The number five on a blue sign with a brown background.

Lessons from the trenches - panel members

What are your top five ‘lessons from the trenches’ – insights, experiences, and learnings you can pass on to benefit others?

VS –

  1. You can always learn something new.
  2. Be open and accepting to change.
  3. Be organised and follow through on tasks.
  4. Listen to your client and always use person centred approach.
  5. Get up and walk around the office several times throughout the day.

AT –

  1. Always read all documents.
  2. Ensure you maintain communication and transparency with participants, even if it’s bad news and LISTEN to your participants.
  3. Be reliable and available to your participants when they contact you, including support providers.
  4. Know what you’re doing.
  5. ALWAYS stay up to date with the constant changes within the industry and the NDIS.

SG –

  1. Do not lie to a participant – always be truthful.
  2. Ensure you work to the budget and do home visits.
  3. Breathe.
  4. Build connections with planners, LACs, and other providers.
  5. Attend networking meetings.

EH –

  1. NETWORK – a support coordinator’s main role is to assist NDIS participants and their family to implement their NDIS plan. This can only be done through accessing supports in the local and wider community. A support coordinator should develop great contacts but also be constantly expanding their network
  2. Know your role – a support coordinator is not the person that does everything.

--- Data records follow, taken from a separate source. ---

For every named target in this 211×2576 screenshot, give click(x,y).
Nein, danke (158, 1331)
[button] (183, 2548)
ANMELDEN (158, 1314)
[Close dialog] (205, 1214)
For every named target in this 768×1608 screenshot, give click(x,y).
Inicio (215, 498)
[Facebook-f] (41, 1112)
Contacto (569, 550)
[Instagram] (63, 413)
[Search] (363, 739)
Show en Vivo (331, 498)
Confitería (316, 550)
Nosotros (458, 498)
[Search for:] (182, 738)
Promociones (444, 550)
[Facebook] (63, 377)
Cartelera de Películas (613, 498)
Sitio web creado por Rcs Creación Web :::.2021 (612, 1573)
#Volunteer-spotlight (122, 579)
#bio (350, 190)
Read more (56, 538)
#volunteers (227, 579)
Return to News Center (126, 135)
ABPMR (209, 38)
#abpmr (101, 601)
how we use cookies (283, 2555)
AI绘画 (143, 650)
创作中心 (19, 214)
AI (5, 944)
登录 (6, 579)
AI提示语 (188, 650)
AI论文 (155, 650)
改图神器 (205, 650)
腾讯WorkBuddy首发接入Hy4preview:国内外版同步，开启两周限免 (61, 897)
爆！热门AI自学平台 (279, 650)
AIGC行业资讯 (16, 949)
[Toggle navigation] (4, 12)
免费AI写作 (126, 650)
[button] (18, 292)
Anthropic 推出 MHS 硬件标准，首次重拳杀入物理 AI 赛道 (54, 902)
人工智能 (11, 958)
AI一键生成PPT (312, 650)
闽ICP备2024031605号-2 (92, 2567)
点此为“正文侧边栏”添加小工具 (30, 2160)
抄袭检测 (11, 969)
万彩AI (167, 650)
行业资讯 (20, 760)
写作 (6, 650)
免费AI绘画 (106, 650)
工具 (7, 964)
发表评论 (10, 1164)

We are there to provide guidance and support for the journey and connection to others to assist the participant and their supports to know where to go. You should not be the only person a participant or family can and does turn to.
  3. Burnout – either you can be aware of your own pressure points and acknowledge and manage when things get hard, or you can burn out. If, as a worker, you can acknowledge when things are getting hard and you are close to being done, and you are willing to ask for help, then you are more likely to avoid burnout. Asking for help doesn’t need to be hard and should be regular – supervision, peer support and just having a method to blow off steam is really important in a job like support coordination.
  4. Don’t be afraid to fire clients – sometimes the support coordination journey isn’t easy. Many NIDS participants are not willing to change providers and, as such, will hold onto a stable presence, even if the support is not working. As a support coordinator, there are times where you will need to say ‘enough is enough – my support for you has run its course and we need to find someone else with a different approach to support you on the next part of your NDIS journey’. This can and should be done. Don’t feel bad, but also don’t hold onto a client you are no longer providing value for money to!
  5. Document – don’t be afraid of an incident report. Make sure someone can pick up your notes and know what has been happening for a participant and should happen next. Don’t rely on memory – put that appointment or note in your diary, send the email follow up and do your timesheet. Forgetting to document is, and always will be, the undoing of a great support system.

HR –

  1. Get everything in writing from the NDIA or providers.
  2. Take breaks, they will call back if they really need you.
  3. What works for one participant might not work for the next participant.
  4. Take the support coordination review report seriously. It should summarise all the reports you are submitting and is the best evidence you have for what the participant is asking for, in case you have to appeal.
  5. Boundaries need to be practised constantly.

SH –

  1. Engage personally with the participant.
  2. Don’t take no for an answer from the NDIA/NDIS.
  3. Keep fighting for the participant.
  4. No working relationship is forever, so know when you can no longer add to the participant’s life and help them connect with someone else.
  5. Celebrate what you have achieved with them and send them a beautiful bunch of flowers, thanking them for sharing that part of their journey with you.

ZD –

  1. Always refer to the NDIS website or call them for information, do not rely on others!
  2. Try not to get too emotionally connected to your clients!
  3. Get a social work degree before becoming a coordinator!
  4. Listen carefully, and immediately fix your mishaps as you go!
  5. Listen to what your clients want and get it for them quickly!

SC –

  1. Read the plan.
  2. Know who's who in local providers.
  3. The price guide is your bible.
  4. Work together.
  5. Get to know your client and what their disability is, then send out referrals for capacity building.